We have a compost pile, and that receives all of our kitchen waste: vegetable snippings, coffee grounds, egg shells. Absolutely no meat… meat in the compost is bad juju from the nasty microbes that eat animal flesh. Fish stuff is OK if you put it straight in the ground before planting, but no bird or mammal meat. In addition to all the kitchen waste, a healthy helping of leaves and all the weeds I yank from the garden go into the compost pile. Some folks take a pitch fork and turn the pile occasionally to speed up the composting action; but I usually end up just letting the creepy crawlies chow down and make the compost for me.
This practice has turned me into an avid leaf collector. My “prize leaf ” is a 1971 maple that really makes me proud. A nice bowl of leaves are really great with milk and sugar too! High fiber.

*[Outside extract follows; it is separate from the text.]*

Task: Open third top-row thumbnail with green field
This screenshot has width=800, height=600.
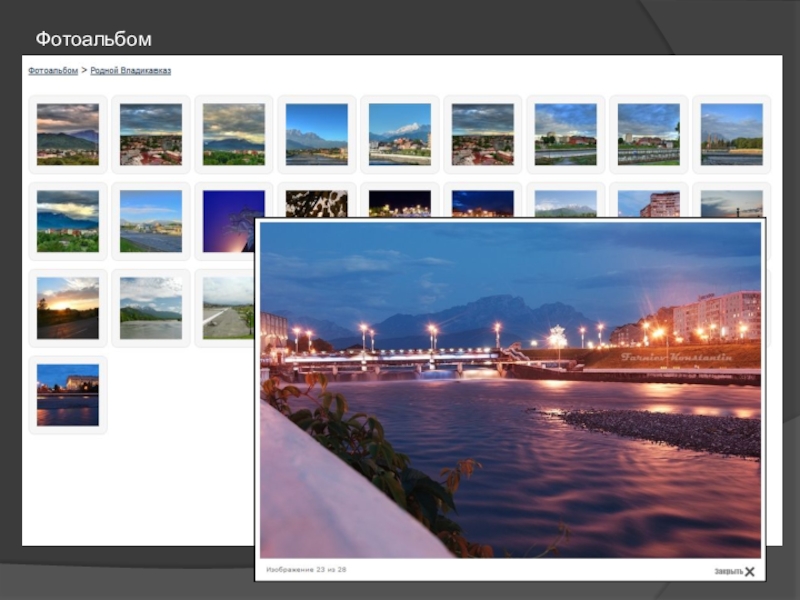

OK, I may be fooling… But seriously folks, I used to traipse around the neighborhood and pick up bagged leaves in the fall. Many, many trailer loads. People tell me, “Oh God!! Don’t use oak leaves!!! They have too much acid!!” And I reply, “No!! This is bull mahookey old fairy tale nonsensical rumor badness!! There’s no such thing as bad leaves in the garden!!” And they cry and roll on the ground.
Or not.
Oak leaves have a high calcium content, and are pretty substantial compared to leaves like maple that break down more quickly. Earthworms LOVE oak leaves, and earthworm manure is alkaline, so a balancing effect occurs when oak leaves are added to the soil. Back to running around the neighborhood to collect leaves, these days I’m blessed with friends who bring me leaves from their yard and dump them out behind the garden for me. And if I go through all those (which I often do) I make “emergency runs” to the local transfer station, which we affectionately call “the dump.” People bring their leaves there, and the pile even gets turned regularly so there’s lots of compost available, free for the taking.
I have only one complaint about all these free composting items. Trash. There is always at least some trash in the leaves, whether they come from the dump or are given to me by my friends. Sometimes I find “interesting” items, like soda cans, candy wrappers, hunks of Styrofoam, even found the remains of a cell phone once. My very “favorite” type of trash are the fake leaves that get mixed in with the real ones. I’ll bet plastic leaves take a few thousand years to break down. Oh and on a side note: you know those little sticky labels on green peppers, avocados and the like from the grocery store? I’ve been guilty of forgetting to remove them before the remains go in the compost. Then of course I find them later, either while scooping compost during planting time or yanking weeds. I’m pretty sure those stupid labels will be here when the archaeologists come.
I’ll continue to use the dump as my primary source of compost material. So to my dear friends, and to all who bring their leaves to the dump, thank you. But please, keep the trash at home.
It doesn’t just doesn’t make good fertilizer.
And now, a video that’s not a video, but a song. Our grandson would express frustration on cartoon night when I’d slip in a music video; and his annoyed voice would ring out, “Papa, you like songs!!” Anyway, this is from a band from yesteryear called Spirit. The name of the song is “Fresh Garbage.” And the lyrics are…
Fresh garbage
Fresh garbage
Look beneath your lid some morning,
See those things you didn’t quite consume.
The world’s a can for your fresh garbage.